Sebab, transaksi yang bersifat tunai dengan menggunakan uang masih biasa dilakukan oleh pedagang kecil atau juga pelaku UMKM.
"Memang kalau untuk pedagang kecil masih sulit ya, karena masih terbiasa menggunakan uang tunai," kata dia.
Untuk itu, Ernie mengimbau pihak Bank Indonesia untuk memberikan edukasi kepada para pedagang kecil.
Seperti cara pengecekan uang palsu, dilihat,diraba, diterawang.
Kemudian bisa dengan edukasi penggunaan pembayaran dengan cara digitalisasi seperti Sehat, Inovatif dan Aman pakai (Siap) Quick Response Code Indonesian Standard (QRIS) untuk dikuatkan dalam program Produk Unggul, Sehat, Berkualitas dan Aman (Pusaka).
Dimana Siap Qris Pusaka merupakan program pembayaran digitalisasi.
Serta bisa menggunakan produk-produk perbankan lainnya.
"Jadi harus diberikan edukasi, atau kalo transaksi tunai harus ada alat pengecekan uang palsu misalnya," ungkapnya.
Karena transaksi digital bisa mencegah terjadinya penipuan uang palsu.
"Jadi BI juga harus bisa mendorong semua sektor transaksi digital supaya menghindari penggunaan uang palsu," tuntasnya.
Tips Bank Indonesia bedakan uang palsu
Bank Indonesia mengimbau masyarakat lebih waspada akan maraknya kasus uang palsu yang diterima sejumlah pedagang kecil di Lampung.
Bank Indonesia sebagai otoritas tertinggi penggunaan uang menekankan masyarakat lebih jeli dan teliti saat menerima alat pembayaran agar terhindar dari uang palsu.
Kepala Kantor Perwakilan Bank Indonesia Lampung Budiyono mengatakan, beberapa cara bisa dipakai masyarakat untuk membedakan uang asli dan uang palsu.

_CUPLIKAN DATA_
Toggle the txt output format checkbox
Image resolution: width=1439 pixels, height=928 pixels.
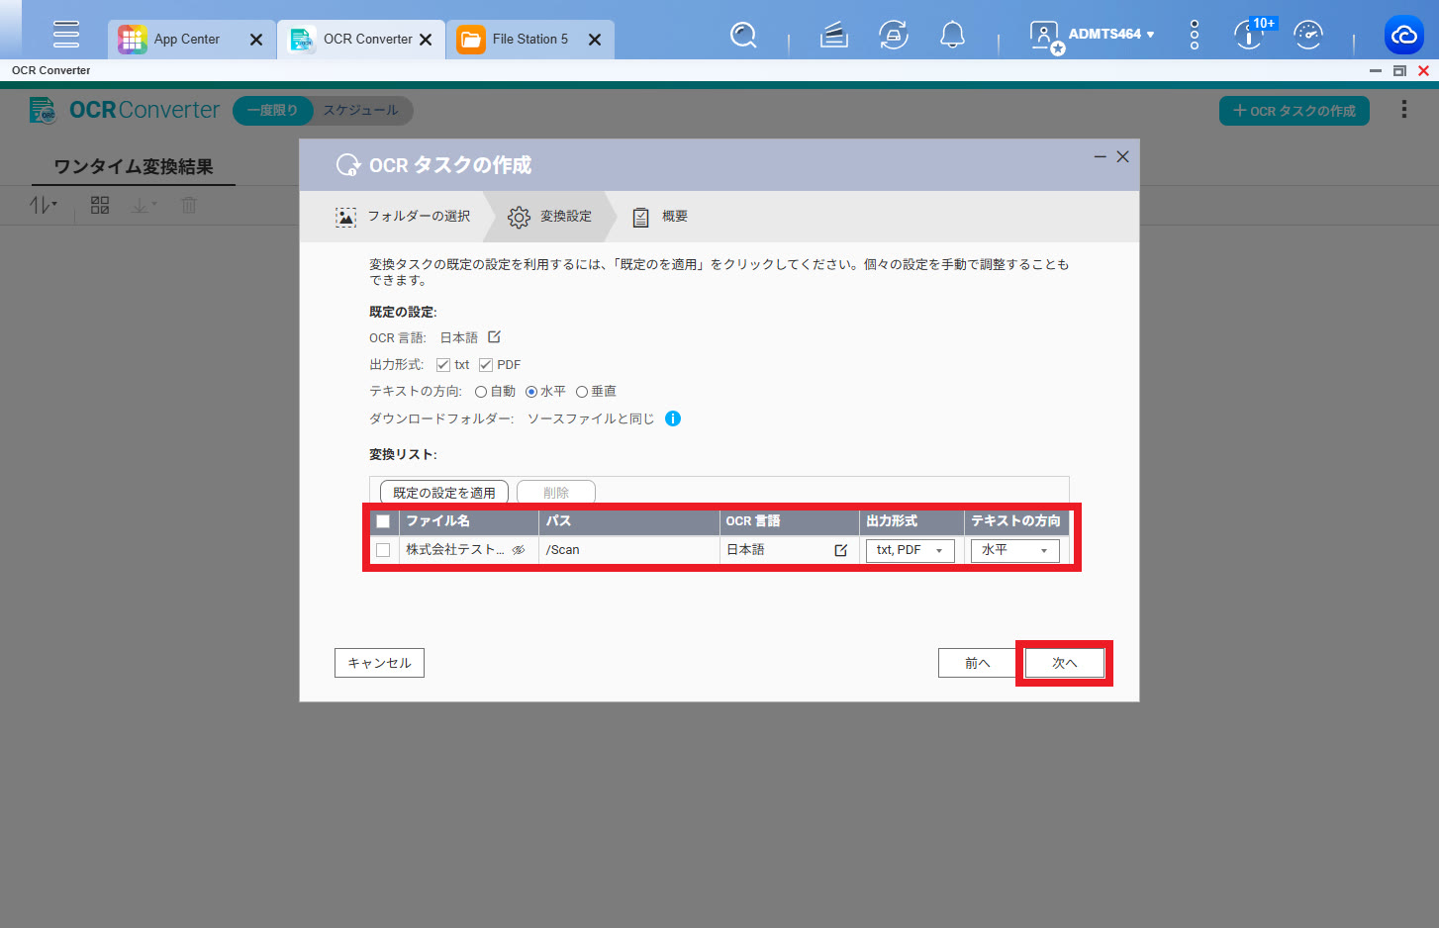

_INSTRUKSI_
Berdasarkan kutipan tentang uang palsu, jelaskan dalam satu sampai tiga kalimat mengapa BI perlu mendorong transaksi digital di semua sektor.

_JAWABAN_
Transaksi digital bisa mencegah penipuan dengan uang palsu. Karena itu, kalau BI mendorong semua sektor memakai transaksi digital, penggunaan uang palsu bisa dihindari.